--- Text block ---
■ ■ ■ ■ ■
Health Tourism
Many Jews came from the neighbouring Lithuanian and Polish areas to receive medical treatment in the good clinics and hospitals of Königsberg. Likewise, many pregnant women come to the city in order to have their children. In many years, for example in 1906, there were more Jewish births for non-resident parents than there were for Königsberg families. There were years during which the Jewish charitable associations seemed to groan under the burden that the steady stream of health-tourists placed upon it.
56. Room for newborns of the University Women’s Clinic, 1904
56. Home addresses of Jewish mothers who came to Königsberg to give birth to their babies.
54. 55. University Women’s Clinic
From the files: The effects of health tourism
The excellent level of medical care in Königsberg’s hospitals and highly specialized university clinics was used by many patients from Lithuania and Poland. However, many patients could no longer be helped. Many Jews from other places found their last resting place at the Jewish Cemetery in Königsberg, which for this reason recorded a high number of burials from outside the city. Often the community had to pay for these costs.
Lea Goldberg
Since 2017, Lea Goldberg has been honored with the image on the 100 Shekel banknote in Israel.
Lea Goldberg is an example of birth tourism. Her mother came from Kaunas in Lithuania to Königsberg in 1911 to have better conditions for giving birth. Later she became one of the leading intellectuals of the state of Israel. She was a literary scientist, poet and became particularly popular for her children’s and youth literature.
Abraham Mapu
Entry from the directory of the Chewra Kadischa (Archive in Berlin). His grave was at the Tragheim cemetery. The fees for the coffin, the linen, the coachman and the horse are also given.
■ ■ ■ ■ ■
Collected data entries
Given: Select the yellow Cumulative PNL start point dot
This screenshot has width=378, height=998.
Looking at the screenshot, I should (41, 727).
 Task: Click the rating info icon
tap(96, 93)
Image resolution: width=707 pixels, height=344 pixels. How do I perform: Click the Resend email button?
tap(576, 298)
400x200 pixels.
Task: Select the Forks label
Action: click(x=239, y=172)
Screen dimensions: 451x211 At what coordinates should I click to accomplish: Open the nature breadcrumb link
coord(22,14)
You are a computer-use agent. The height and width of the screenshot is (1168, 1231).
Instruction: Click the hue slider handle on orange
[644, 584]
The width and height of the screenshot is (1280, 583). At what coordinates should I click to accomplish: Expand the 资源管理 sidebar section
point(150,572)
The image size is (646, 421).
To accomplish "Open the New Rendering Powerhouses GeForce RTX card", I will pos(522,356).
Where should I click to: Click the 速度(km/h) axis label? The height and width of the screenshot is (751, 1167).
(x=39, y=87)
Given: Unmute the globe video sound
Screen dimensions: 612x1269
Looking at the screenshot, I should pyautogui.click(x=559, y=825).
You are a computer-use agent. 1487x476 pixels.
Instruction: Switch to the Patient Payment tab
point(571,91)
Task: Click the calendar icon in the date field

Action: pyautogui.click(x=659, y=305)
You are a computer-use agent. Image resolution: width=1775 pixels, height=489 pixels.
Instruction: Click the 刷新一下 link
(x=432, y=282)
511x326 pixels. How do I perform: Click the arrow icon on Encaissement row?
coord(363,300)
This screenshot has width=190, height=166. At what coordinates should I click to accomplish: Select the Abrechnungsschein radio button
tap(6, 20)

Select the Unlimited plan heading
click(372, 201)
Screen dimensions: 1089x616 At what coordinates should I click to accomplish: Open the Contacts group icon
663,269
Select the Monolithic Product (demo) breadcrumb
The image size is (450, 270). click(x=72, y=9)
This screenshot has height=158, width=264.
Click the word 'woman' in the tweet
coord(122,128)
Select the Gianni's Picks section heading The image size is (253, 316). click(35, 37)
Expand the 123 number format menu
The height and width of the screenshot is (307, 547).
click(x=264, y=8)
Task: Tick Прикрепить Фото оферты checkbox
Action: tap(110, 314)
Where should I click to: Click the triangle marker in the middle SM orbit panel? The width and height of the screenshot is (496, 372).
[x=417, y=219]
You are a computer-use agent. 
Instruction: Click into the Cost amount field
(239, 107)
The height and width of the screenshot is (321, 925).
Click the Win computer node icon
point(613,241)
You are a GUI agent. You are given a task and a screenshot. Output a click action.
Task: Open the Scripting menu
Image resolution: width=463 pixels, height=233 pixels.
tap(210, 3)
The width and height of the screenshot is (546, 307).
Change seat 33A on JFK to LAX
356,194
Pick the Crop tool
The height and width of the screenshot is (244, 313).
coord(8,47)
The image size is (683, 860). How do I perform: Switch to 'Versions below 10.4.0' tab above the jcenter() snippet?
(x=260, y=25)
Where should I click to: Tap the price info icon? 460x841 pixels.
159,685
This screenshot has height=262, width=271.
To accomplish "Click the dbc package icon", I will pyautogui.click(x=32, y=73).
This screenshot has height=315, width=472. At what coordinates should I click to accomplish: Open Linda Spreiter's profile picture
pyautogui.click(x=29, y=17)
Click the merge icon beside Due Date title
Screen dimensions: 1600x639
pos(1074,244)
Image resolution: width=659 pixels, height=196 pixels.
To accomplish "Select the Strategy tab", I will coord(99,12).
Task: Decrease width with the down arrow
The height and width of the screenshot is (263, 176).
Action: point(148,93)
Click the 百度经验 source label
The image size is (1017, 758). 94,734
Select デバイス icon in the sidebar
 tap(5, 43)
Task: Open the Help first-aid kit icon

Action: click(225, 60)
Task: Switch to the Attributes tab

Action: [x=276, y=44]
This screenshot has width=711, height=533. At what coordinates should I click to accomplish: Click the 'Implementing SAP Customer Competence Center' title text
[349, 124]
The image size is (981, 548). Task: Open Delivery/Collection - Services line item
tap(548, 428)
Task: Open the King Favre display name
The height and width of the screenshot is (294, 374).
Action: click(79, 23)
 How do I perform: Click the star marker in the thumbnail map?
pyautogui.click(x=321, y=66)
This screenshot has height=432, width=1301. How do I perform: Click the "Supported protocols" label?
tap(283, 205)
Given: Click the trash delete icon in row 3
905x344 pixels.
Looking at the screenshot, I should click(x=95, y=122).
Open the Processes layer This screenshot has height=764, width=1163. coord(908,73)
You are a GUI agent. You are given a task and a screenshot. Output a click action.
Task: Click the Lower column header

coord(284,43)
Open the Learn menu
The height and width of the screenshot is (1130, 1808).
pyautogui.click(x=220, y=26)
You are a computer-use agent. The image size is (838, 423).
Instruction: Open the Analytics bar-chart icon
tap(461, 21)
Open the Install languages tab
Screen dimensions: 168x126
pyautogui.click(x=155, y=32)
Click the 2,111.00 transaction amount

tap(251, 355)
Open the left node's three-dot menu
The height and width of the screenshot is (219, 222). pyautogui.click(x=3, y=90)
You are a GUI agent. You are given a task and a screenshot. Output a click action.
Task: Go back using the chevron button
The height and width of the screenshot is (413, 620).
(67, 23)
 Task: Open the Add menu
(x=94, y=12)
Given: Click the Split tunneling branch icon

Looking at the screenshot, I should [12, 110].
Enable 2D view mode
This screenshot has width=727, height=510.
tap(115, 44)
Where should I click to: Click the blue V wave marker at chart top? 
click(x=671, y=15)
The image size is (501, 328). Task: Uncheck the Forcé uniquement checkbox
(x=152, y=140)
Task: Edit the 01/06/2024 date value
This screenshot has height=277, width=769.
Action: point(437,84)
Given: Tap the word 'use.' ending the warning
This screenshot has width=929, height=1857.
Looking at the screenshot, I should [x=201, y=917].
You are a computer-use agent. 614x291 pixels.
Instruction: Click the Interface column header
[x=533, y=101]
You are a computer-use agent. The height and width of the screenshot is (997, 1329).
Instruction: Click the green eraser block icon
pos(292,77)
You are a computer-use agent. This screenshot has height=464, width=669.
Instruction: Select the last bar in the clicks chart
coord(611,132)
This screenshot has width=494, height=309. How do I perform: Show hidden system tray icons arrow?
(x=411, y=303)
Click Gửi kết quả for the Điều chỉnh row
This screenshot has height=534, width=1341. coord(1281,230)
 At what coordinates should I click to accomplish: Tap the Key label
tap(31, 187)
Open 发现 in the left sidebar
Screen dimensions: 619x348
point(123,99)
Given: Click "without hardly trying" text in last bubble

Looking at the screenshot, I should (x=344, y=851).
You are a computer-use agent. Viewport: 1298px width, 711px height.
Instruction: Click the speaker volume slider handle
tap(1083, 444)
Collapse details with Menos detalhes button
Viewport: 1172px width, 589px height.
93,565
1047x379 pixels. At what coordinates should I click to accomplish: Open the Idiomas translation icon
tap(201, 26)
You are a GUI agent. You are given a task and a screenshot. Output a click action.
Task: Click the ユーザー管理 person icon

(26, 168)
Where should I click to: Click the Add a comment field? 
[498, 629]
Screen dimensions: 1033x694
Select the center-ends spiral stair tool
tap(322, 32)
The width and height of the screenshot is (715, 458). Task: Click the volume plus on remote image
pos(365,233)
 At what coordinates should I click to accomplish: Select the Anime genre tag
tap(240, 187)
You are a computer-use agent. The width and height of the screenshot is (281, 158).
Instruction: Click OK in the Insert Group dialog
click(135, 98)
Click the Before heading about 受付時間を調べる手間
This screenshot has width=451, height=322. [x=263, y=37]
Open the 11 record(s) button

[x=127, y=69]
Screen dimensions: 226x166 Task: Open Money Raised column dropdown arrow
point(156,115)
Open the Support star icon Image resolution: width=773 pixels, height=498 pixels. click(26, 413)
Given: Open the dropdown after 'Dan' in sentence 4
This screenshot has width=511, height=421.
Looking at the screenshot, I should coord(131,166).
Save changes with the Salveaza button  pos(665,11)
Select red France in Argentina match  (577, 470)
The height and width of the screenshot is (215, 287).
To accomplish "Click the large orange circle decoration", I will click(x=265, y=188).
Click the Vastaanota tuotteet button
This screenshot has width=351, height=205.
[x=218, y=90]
■ ■ ■ ■ ■
--- Directions ---
A: According to the text on health tourism, why did the Jewish Cemetery in Königsberg record a high number of burials from outside the city?
B: In the text on health tourism, copy word for word the part that opens with "54. 55. University" and closes with "for these costs.".

--- Answers in order ---
A: Many patients from Lithuania and Poland came to Königsberg's hospitals and university clinics for treatment, but many of them could no longer be helped. As a result, many Jews from other places were buried at the Jewish Cemetery in Königsberg.

B:
54. 55. University Women’s Clinic
From the files: The effects of health tourism
The excellent level of medical care in Königsberg’s hospitals and highly specialized university clinics was used by many patients from Lithuania and Poland. However, many patients could no longer be helped. Many Jews from other places found their last resting place at the Jewish Cemetery in Königsberg, which for this reason recorded a high number of burials from outside the city. Often the community had to pay for these costs.